Jill King
Past Chairperson

Jill's incorporated company, King Health & Safety Inc. (1984), has provided consulting services to over 70 companies, i.e., occupational health and environmental safety gap analysis, management programs, policy and procedures, emergency preparedness, employee health protection, injury rehabilitation, health promotion, risk assessment, and prevention strategies to maintain healthy work environments. Jill's extensive workplace consulting experience, her ongoing specialty education and her accreditation as a nurse specialist in occupational health, later expanded into the creation of a recognized occupational health education program, transitioning over 600 Registered Nurses to becoming occupational health nurses. Her career was profiled in the Toronto Star.

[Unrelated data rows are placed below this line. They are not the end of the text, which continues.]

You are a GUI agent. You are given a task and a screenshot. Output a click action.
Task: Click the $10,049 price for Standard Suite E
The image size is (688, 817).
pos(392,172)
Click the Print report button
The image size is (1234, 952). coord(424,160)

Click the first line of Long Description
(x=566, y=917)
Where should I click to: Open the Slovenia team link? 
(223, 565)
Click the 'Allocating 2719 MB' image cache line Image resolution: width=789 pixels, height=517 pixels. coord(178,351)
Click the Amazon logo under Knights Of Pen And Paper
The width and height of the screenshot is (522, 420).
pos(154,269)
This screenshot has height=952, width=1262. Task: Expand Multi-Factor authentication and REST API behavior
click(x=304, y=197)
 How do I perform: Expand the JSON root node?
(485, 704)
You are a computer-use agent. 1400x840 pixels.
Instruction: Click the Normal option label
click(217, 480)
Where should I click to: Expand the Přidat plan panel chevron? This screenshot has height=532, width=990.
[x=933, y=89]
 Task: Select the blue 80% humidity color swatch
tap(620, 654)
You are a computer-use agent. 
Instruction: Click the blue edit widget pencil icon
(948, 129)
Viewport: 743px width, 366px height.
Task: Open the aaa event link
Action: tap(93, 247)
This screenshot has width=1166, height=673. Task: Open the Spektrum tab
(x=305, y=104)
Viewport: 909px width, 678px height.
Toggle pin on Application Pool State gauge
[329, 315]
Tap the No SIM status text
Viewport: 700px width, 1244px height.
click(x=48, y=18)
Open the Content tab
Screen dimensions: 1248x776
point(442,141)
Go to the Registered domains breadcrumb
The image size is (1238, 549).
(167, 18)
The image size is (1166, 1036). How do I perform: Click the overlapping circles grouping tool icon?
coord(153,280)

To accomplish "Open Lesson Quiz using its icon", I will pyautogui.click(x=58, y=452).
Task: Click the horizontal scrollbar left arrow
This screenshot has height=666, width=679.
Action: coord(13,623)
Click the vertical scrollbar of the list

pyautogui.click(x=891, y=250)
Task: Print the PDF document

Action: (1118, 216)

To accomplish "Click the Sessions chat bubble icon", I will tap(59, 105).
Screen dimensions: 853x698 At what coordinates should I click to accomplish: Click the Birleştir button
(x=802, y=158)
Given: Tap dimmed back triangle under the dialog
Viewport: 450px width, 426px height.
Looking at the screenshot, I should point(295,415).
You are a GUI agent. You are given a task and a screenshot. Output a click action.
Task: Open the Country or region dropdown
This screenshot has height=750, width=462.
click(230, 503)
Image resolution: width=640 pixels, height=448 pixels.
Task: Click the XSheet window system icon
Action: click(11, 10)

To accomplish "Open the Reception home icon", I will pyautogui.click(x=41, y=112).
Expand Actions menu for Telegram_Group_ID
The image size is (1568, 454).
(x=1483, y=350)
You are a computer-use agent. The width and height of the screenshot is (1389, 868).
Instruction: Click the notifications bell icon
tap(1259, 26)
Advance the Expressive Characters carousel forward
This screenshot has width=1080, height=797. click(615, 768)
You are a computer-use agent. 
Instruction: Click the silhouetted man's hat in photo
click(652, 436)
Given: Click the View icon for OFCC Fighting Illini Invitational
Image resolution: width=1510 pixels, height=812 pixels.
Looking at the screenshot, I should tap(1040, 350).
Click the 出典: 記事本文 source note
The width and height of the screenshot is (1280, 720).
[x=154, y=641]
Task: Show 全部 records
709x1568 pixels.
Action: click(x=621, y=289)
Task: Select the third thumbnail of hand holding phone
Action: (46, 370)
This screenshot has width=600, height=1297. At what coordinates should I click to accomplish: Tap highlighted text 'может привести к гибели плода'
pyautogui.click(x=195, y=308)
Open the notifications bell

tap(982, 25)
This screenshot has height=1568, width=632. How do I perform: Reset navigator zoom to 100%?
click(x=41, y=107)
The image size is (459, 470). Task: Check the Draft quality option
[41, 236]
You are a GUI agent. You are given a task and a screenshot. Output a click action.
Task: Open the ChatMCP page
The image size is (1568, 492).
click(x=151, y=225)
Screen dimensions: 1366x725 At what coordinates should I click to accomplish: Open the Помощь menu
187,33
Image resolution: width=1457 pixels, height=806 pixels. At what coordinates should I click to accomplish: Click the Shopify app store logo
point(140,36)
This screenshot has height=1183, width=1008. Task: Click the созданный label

Jill participated as a delegate to the World Health Organization International Congress on Occupational Health in Nice, France (1994). Jill is a presenter at International Emergency Preparedness conferences and a university guest lecturer. As a result of her 2003 research paper, Looming Crisis, Nurses are the Sickest Workers, Jill was invited to become a member of a national committee, overseeing development of Best Practice Guidelines for healthy workplace environments under RNAO leadership.

In addition, Jill volunteers for a Community Expert Panel making recommendations to Central LHINS on government funding for resources to keep seniors in their homes. Jill's noted work on prevention strategies led to volunteer work, forming a health policy platform for a potential Conservative party leader candidate.

Jill became actively involved in RNAO in 2003. She was one of four founding members for the Occupational Health Nurses Interest Group (OHNIG) where she serves as Chairperson.

Since 2006, Jill has worked with Independent Practice Nurses IPN team leaders to develop a new foundation for the recognition of Independent Practice Nurses. Jill serves the IPN members as their Public Relations Communication leader. Jill states, “I work with other IPN members to define health policy that provides acceptance of independent practice nursing. IPN members perform a wide diversity of specialized professional nursing care services that are vital to the safekeeping of the public health community.”